Kreditklemme - Das INSM Themenspecial

Bad Bank Modell muss überarbeitet werden

Vertrauen entsteht nicht durch Zureden, es muss wachsen. Das setzt voraus, dass alle Beteiligten einen fairen Diskurs pflegen. Die Konjunktur arbeitet sich langsam aus dem tiefen Tal heraus, doch der Weg bleibt lang und mühsam. Die Wirtschaftspolitik muss jetzt vor allem darauf abzielen, die finanzielle Lage der Unternehmen zu stabilisieren. Dabei hilft die Verringerung substanzbesteuernder Regeln in der Körperschaftsteuer und der Gewerbesteuer.

27. Januar 2010

Prof. Dr. Michael Hüther, Direktor des Instituts der deutschen Wirtschaft Köln Prof. Dr. Michael Hüther, Direktor des Instituts der deutschen Wirtschaft Köln

Allerdings wäre hier mehr möglich und sinnvoll gewesen, was zugleich die Ernsthaftigkeit des Politikbemühens unterstrichen hätte. Doch nun sind alle Augen auf die Kreditversorgung der Wirtschaft im Erholungsprozess gerichtet.

Dabei ist die viel reklamierte Kreditklemme ein unhandliches Sujet, das einem leicht zu entgleiten droht. Denn unüberhörbar sind die Klagen von Unternehmen und Verbänden über das Verhalten der Banken, die sich rüde und anmaßend verhielten, wenn es um die Verlängerung von Finanzierungen gehe, und die erst recht überdrehten, wenn neue Projekte und Anlagen finanziert werden sollen. Dies alles aber bleibt anekdotisch und steht in einem nicht leicht zu deutenden Spannungsverhältnis zu jenen Daten, die gesamtwirtschaftlich den Befund beschreiben.

Die von der Bundesbank in regelmäßigem Abstand erhobene Veränderung der Kreditrichtlinien deutscher Banken zeigt zwar seit dem Ausbruch der Krise eine deutliche Verschärfung, die freilich nicht über jene Niveaus hinausgeht, die in gewöhnlichen rezessiven Phasen zu beobachten waren. Die jüngsten Erhebungen für Juli und Oktober 2009 lassen eine deutlich nachlassende Verschärfung der Kreditkonditionen erkennen. Bislang bestimmt die krisenbedingt stark gesunkene Nachfrage nach neuen Finanzierungen die Entwicklung des Kreditvolumens.

[Zeilen mit Zeigedaten]
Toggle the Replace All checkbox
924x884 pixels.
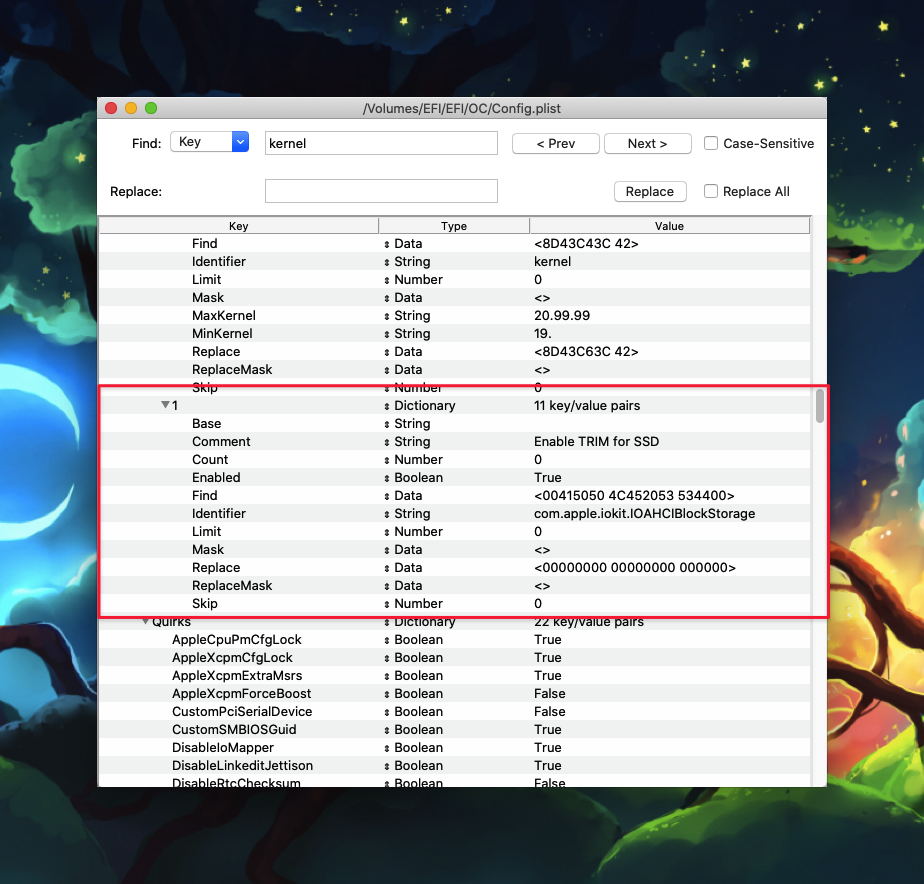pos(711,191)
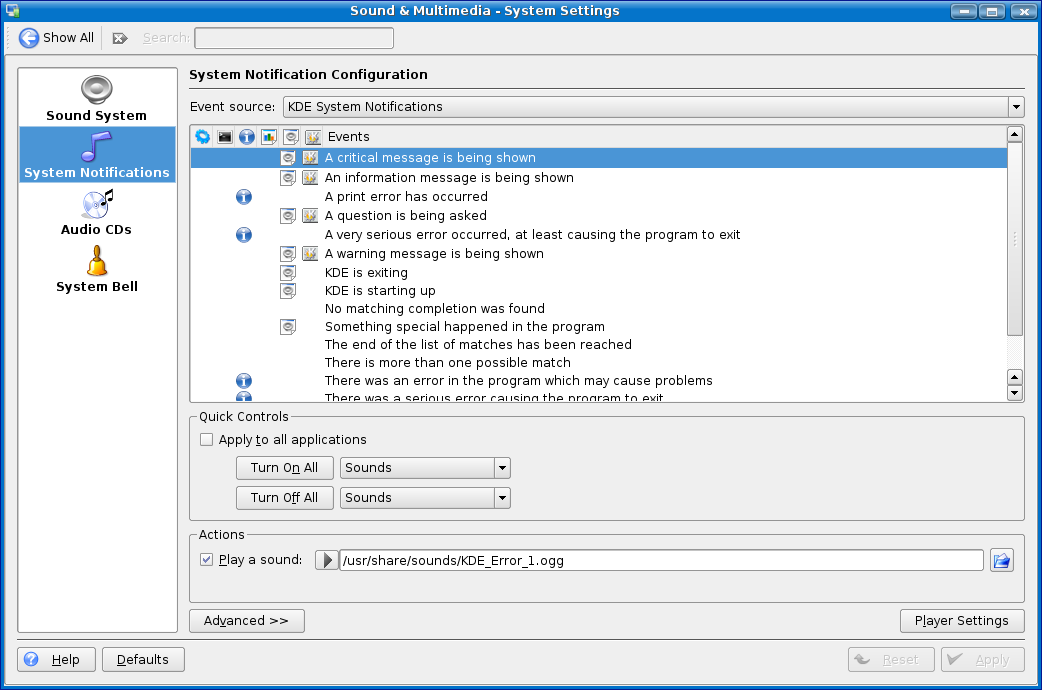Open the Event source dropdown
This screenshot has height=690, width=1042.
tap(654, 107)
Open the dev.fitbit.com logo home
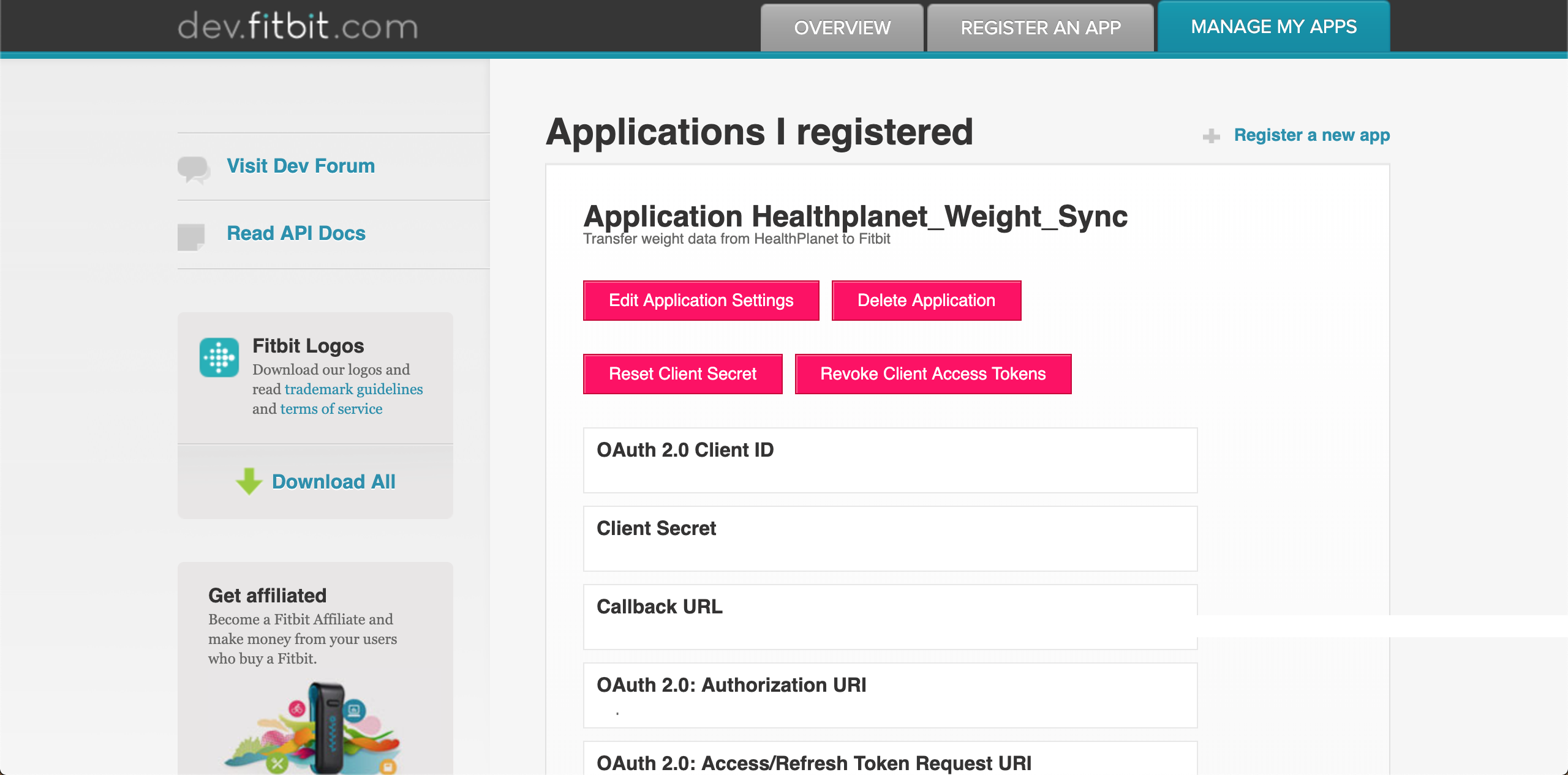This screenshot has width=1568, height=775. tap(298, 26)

■ **Aufgabe 1**:
Beantworte anhand des Beitrags zur Kreditklemme:
(a) Worauf muss die Wirtschaftspolitik jetzt vor allem abzielen?
(b) Für welche Monate nennt der Beitrag die jüngsten Erhebungen der Bundesbank?
(c) Was bestimmt bislang die Entwicklung des Kreditvolumens?
■ **Aufgabe 2**:
Drucke aus dem Beitrag zur Kreditklemme alles von „Vertrauen entsteht nicht“ bis hinunter zu „im Erholungsprozess gerichtet.“ unverändert ab.

■ **Vollständige Lösung 1**:
(a) Darauf, die finanzielle Lage der Unternehmen zu stabilisieren.
(b) Für Juli und Oktober 2009.
(c) Die krisenbedingt stark gesunkene Nachfrage nach neuen Finanzierungen.

■ **Vollständige Lösung 2**:
Vertrauen entsteht nicht durch Zureden, es muss wachsen. Das setzt voraus, dass alle Beteiligten einen fairen Diskurs pflegen. Die Konjunktur arbeitet sich langsam aus dem tiefen Tal heraus, doch der Weg bleibt lang und mühsam. Die Wirtschaftspolitik muss jetzt vor allem darauf abzielen, die finanzielle Lage der Unternehmen zu stabilisieren. Dabei hilft die Verringerung substanzbesteuernder Regeln in der Körperschaftsteuer und der Gewerbesteuer.

27. Januar 2010

Prof. Dr. Michael Hüther, Direktor des Instituts der deutschen Wirtschaft Köln Prof. Dr. Michael Hüther, Direktor des Instituts der deutschen Wirtschaft Köln

Allerdings wäre hier mehr möglich und sinnvoll gewesen, was zugleich die Ernsthaftigkeit des Politikbemühens unterstrichen hätte. Doch nun sind alle Augen auf die Kreditversorgung der Wirtschaft im Erholungsprozess gerichtet.